┌────────
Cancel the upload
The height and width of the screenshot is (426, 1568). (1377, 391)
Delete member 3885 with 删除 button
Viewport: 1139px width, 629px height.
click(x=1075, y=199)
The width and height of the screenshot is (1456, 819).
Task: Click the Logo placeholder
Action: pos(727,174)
└────────
* **Brief**: Please rewrite the records above as a Markdown table with the columns "Row" and "Record", giving each nonblank line its own numbered row and leaving out blank lines.

* **Solution**:
| Row | Record |
|---|---|
| 1 | Cancel the upload |
| 2 | The height and width of the screenshot is (426, 1568). (1377, 391) |
| 3 | Delete member 3885 with 删除 button |
| 4 | Viewport: 1139px width, 629px height. |
| 5 | click(x=1075, y=199) |
| 6 | The width and height of the screenshot is (1456, 819). |
| 7 | Task: Click the Logo placeholder |
| 8 | Action: pos(727,174) |